On January 20, the Ninth Circuit handed the Consumer Financial Protection Bureau (CFPB) a victory in one of the first cases challenging the CFPB’s investigative authority — although that victory seems tied to the particular facts of the case.

The court held that the CFPB has the authority to investigate the activities of for-profit, small-dollar lenders created by three Indian tribes (the Tribal Lending Entities). Given the unique facts of the case, however, the decision may provide scant guidance for the other pending cases challenging the CFPB’s authority to issue administrative subpoenas known as Civil Investigative Demands (CIDs).

The case before the Ninth Circuit involved CIDs issued to the Tribal Lending Entities as part of an investigation into whether small-dollar online lenders were violating federal consumer financial laws. Unlike the other pending challenges to the CFPB’s investigative authority, the Tribal Lending Entities did not claim that the nature of their activities (lending money) was outside the scope of the CFPB’s authority. Instead, they argued that the CFPB’s investigative powers – which are limited to sending CIDs to “persons” – did not authorize the agency to send such demands to tribal entities. The Ninth Circuit disagreed.

The court first noted that it was to review de novo “whether the [CFPB] plainly lacked jurisdiction to issue the investigative demands.” The court noted in a footnote that the Tribal Lending Entities had argued that the “plainly lacking” standard was inapplicable. The Tribal Lending Entities had indeed made such an argument in their reply brief, but had failed to articulate an alternative standard they believed applied, other than framing the question as “whether the subpoenaed party is subject to a particular federal law.”

The Court’s substantive analysis began by noting that the Dodd-Frank Act is properly characterized as a law of general applicability and that the Ninth Circuit has “consistently held that similar laws of general applicability govern tribal entities unless Congress has explicitly provided otherwise.” The court then rejected the Tribal Lending Entities’ argument, which rested on Supreme Court precedent holding that the statutory term “person” generally excludes sovereign entities such as states and Native American tribes. Finding the Supreme Court’s ruling to set forth only a presumption, the court looked to the statutory language at issue (the Dodd-Frank Act’s definition of “State” as including Indian tribes) and held that it did not warrant curtailing the CFPB’s investigation. The court similarly rejected the Tribal Entities’ legislative history argument by noting that the “attenuated references” in the legislative history on which the Tribal Lending Entities relied “do not demonstrate that jurisdiction is ‘plainly lacking.’”

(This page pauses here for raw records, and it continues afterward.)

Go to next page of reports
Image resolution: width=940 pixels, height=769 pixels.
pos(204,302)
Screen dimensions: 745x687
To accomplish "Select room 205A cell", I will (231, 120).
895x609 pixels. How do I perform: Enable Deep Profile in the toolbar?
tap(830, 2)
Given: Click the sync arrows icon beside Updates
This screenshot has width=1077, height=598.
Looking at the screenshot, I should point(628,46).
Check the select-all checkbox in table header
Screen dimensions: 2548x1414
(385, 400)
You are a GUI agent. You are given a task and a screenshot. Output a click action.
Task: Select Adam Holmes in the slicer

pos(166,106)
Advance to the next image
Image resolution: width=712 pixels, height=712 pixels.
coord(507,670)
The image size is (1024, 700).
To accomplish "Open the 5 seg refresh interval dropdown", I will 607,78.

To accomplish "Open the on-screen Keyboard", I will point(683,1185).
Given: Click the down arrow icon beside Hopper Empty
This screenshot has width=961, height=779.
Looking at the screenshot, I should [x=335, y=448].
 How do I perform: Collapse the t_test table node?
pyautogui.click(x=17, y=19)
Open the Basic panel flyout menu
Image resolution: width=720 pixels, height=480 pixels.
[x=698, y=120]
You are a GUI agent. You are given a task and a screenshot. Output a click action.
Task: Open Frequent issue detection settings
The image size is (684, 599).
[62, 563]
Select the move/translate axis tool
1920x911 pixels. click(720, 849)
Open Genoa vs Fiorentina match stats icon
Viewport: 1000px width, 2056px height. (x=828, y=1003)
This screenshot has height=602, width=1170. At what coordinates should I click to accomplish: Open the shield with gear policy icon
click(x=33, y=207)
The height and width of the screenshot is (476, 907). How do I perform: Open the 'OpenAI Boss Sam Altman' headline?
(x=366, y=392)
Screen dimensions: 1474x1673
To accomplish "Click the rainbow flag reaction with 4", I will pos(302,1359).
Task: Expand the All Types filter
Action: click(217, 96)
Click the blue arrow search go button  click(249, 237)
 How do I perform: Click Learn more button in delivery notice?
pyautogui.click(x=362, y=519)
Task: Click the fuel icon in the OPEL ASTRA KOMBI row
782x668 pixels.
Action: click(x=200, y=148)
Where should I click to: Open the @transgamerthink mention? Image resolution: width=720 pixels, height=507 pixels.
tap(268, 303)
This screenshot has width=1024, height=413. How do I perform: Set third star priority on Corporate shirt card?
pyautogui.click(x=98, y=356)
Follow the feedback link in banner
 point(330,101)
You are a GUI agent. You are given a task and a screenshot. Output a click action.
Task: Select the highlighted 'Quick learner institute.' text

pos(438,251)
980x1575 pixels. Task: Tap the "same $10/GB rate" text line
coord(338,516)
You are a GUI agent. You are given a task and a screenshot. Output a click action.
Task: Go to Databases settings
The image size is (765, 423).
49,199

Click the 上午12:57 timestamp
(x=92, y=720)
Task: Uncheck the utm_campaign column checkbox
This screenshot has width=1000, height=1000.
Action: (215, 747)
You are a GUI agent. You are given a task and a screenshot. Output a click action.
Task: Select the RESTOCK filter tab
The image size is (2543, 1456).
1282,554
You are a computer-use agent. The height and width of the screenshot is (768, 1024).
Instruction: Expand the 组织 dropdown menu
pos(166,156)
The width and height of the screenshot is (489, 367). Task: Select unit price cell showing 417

While the court’s decision is a victory for the CFPB, it is one limited in scope given the decision’s narrow focus on the particular statutory interpretation question at issue. It remains to be seen whether it has any impact on other pending challenges to the CFPB’s investigative authority. At least three such cases are currently pending, with one scheduled to be argued before the D.C. Circuit next month. (Mayer Brown filed amicus briefs on behalf of the Chamber of Commerce in two of those cases, available here and here.)